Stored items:
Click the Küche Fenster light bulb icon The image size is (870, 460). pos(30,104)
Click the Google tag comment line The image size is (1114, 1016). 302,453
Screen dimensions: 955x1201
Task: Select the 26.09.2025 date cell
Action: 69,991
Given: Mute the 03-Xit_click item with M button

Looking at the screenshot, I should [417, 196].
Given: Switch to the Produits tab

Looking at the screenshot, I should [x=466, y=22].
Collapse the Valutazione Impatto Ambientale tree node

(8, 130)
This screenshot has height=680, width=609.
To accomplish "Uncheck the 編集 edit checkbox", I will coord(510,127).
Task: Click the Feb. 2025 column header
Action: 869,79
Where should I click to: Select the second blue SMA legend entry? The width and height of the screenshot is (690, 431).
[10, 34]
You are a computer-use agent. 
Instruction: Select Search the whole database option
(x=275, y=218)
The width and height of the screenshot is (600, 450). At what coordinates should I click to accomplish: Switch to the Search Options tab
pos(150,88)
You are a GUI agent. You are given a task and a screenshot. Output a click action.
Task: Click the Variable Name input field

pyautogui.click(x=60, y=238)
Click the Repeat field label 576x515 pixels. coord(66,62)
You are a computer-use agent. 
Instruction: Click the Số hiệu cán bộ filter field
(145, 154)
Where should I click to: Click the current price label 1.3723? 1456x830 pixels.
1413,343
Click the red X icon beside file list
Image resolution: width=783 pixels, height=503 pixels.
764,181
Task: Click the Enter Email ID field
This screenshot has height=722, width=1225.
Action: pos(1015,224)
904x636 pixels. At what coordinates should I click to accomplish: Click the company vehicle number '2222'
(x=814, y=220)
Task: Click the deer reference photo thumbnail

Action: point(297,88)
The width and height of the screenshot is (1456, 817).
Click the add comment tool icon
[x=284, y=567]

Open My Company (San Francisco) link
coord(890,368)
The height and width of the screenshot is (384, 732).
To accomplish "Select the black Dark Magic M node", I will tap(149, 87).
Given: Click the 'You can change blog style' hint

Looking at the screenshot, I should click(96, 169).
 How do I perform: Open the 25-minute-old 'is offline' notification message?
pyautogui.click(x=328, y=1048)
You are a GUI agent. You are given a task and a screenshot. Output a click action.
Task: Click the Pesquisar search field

What is being asked ▸
Your task is to repeat the entries exactly.

Output below ▸
Click the Küche Fenster light bulb icon The image size is (870, 460). pos(30,104)
Click the Google tag comment line The image size is (1114, 1016). 302,453
Screen dimensions: 955x1201
Task: Select the 26.09.2025 date cell
Action: 69,991
Given: Mute the 03-Xit_click item with M button

Looking at the screenshot, I should [417, 196].
Given: Switch to the Produits tab

Looking at the screenshot, I should [x=466, y=22].
Collapse the Valutazione Impatto Ambientale tree node

(8, 130)
This screenshot has height=680, width=609.
To accomplish "Uncheck the 編集 edit checkbox", I will coord(510,127).
Task: Click the Feb. 2025 column header
Action: 869,79
Where should I click to: Select the second blue SMA legend entry? The width and height of the screenshot is (690, 431).
[10, 34]
You are a computer-use agent. 
Instruction: Select Search the whole database option
(x=275, y=218)
The width and height of the screenshot is (600, 450). At what coordinates should I click to accomplish: Switch to the Search Options tab
pos(150,88)
You are a GUI agent. You are given a task and a screenshot. Output a click action.
Task: Click the Variable Name input field

pyautogui.click(x=60, y=238)
Click the Repeat field label 576x515 pixels. coord(66,62)
You are a computer-use agent. 
Instruction: Click the Số hiệu cán bộ filter field
(145, 154)
Where should I click to: Click the current price label 1.3723? 1456x830 pixels.
1413,343
Click the red X icon beside file list
Image resolution: width=783 pixels, height=503 pixels.
764,181
Task: Click the Enter Email ID field
This screenshot has height=722, width=1225.
Action: pos(1015,224)
904x636 pixels. At what coordinates should I click to accomplish: Click the company vehicle number '2222'
(x=814, y=220)
Task: Click the deer reference photo thumbnail

Action: point(297,88)
The width and height of the screenshot is (1456, 817).
Click the add comment tool icon
[x=284, y=567]

Open My Company (San Francisco) link
coord(890,368)
The height and width of the screenshot is (384, 732).
To accomplish "Select the black Dark Magic M node", I will tap(149, 87).
Given: Click the 'You can change blog style' hint

Looking at the screenshot, I should click(96, 169).
 How do I perform: Open the 25-minute-old 'is offline' notification message?
pyautogui.click(x=328, y=1048)
You are a GUI agent. You are given a task and a screenshot. Output a click action.
Task: Click the Pesquisar search field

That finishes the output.